▸ **ACTIVITY**: Find "Image resolution: width=390, height=1913." and "تتبع الطلب (159, 1457)" in the records below. Copy the lines holding them and every line between, exactly, and no others.

▸ **RECORD EXCERPTS**:
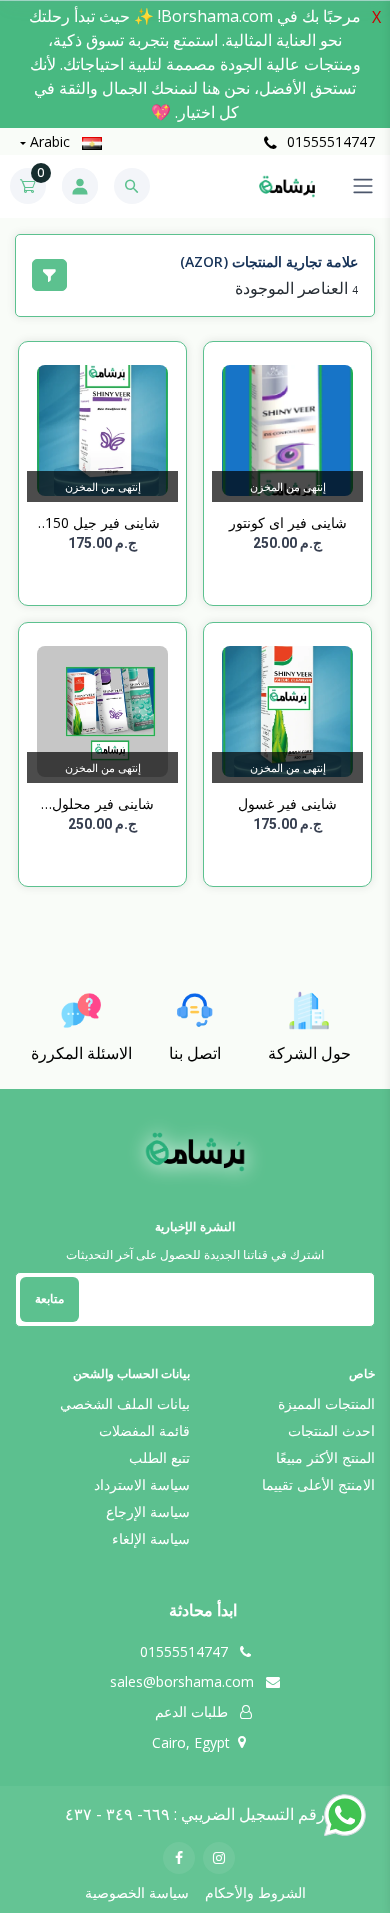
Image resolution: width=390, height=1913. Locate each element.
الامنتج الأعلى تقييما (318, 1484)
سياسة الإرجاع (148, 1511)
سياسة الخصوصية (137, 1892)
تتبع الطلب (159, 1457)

--

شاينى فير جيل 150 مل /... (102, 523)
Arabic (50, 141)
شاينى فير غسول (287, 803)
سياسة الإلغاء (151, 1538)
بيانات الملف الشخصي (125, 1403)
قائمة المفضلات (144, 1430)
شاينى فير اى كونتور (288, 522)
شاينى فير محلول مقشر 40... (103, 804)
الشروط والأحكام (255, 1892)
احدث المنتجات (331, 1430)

▸ **WRITTEN RESPONSE**:
Image resolution: width=390, height=1913. Locate each element.
الامنتج الأعلى تقييما (318, 1484)
سياسة الإرجاع (148, 1511)
سياسة الخصوصية (137, 1892)
تتبع الطلب (159, 1457)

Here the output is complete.